Transforming a time series so it is stationary I am not sure if I am undertaking the following steps correctly. I am trying to make this time series stationary: as you can see, it is decreasing:

In the beginning I tried taking log, but it is still decreasing:

Then I take differences, but still it doesn't look stationary to me:

Did I do anything wrong? What can I do to make it stationary? I need it to be stationary to use ACF and PACF.
 A: What matters if that your errors can be described by stationarity. In a statistical model the only distributional assumption is on the noise. That is the residuals from some model should be stationary and described by an appropriate probability distribution. Just plotting the data corresponds to a null model where the data themselves are in some sense residual. You could try to account for the declining mean by including some covariate(s) in a model, even if one of those covariates is simply time (e.g. a linear decline). 
A: Clearly, like Hey Lyla has pointed out, you have some seasonality in there. I would suggest you try to include $11$ monthly dummy variables for the first $11$ months. (Do not include $12$, since you will run into the dummy variable trap else.) I Then you can seasonally adjust the data by substracting the fitted model's monthly dummies from the actual data. This might do the job. 
Alternatively, you could consider applying a Fourier Transformation (essentially fitting sine/cosine curves) and substracting the corresponding coefficients instead. The number of expansion terms (i.e., sine/cosine functions) can be determined with information criteria like AIC or BIC.

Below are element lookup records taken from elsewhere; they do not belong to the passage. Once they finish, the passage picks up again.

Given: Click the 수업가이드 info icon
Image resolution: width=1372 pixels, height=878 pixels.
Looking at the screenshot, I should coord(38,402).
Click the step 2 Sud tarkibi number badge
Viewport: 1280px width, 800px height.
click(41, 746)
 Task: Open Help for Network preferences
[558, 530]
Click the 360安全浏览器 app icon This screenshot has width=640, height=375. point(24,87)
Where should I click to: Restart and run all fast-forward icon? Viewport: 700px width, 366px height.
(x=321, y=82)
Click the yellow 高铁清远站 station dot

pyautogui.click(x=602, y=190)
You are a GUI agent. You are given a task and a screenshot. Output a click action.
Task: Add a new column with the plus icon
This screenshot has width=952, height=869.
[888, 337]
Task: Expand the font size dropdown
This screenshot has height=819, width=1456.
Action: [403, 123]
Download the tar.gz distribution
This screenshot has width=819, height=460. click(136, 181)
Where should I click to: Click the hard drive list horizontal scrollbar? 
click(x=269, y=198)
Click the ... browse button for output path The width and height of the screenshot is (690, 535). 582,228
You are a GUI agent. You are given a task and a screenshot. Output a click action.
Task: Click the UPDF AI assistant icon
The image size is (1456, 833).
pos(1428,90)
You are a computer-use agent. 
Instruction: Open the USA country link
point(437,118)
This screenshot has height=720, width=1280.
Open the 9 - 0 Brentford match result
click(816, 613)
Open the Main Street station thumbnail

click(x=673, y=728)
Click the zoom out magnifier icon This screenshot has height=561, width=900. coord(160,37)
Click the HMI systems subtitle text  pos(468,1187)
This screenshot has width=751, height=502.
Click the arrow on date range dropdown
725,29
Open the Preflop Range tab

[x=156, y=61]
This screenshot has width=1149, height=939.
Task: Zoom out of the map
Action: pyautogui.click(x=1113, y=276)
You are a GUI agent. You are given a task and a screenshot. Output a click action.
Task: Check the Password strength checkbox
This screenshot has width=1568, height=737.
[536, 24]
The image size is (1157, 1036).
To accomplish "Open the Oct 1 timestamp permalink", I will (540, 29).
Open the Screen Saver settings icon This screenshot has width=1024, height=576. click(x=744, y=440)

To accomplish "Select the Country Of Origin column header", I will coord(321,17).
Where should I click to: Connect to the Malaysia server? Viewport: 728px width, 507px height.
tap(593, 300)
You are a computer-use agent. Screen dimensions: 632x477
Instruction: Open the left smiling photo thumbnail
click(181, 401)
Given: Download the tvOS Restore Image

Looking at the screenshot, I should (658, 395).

Edit: As pointed out by Richard Hardy in the comments, if you suspect any kind of deterministic time trend to be present in the data, you should also include an appropriate regressor (in your case potentially one for a linear trend). Note that you will still only have to substract the monthly dummies.
A: It looks to me your series need a seasonal adjustment. You can check if it is true from the pacf; if the series shows significant spikes regularly (for example a spikes each 12 lags) then it has seasonality issues.
A: Log transform doesn't help with mean stationarity. It may help with certain kind of variance stationarity, namely when the variance is proportional to the levels.
Log-transform may help by linearizing the growth rates, e.g. $e^{\alpha x}$ will become $\alpha x$ after the log transform, which may help with modeling.
In any case you r transformation should have some purpose and correspond to the underlying process. Just randomly throwing things at the series to get the mean stabilize is not a good idea, you may mess up other characteristics.
Your series look like a candidate for threshold models with some kind of downward trend. Again, you can't simply de-trend it by using your favorite detrending function. Maybe the trend is what's most interesting in your series. There's got to be a purpose in these transformations.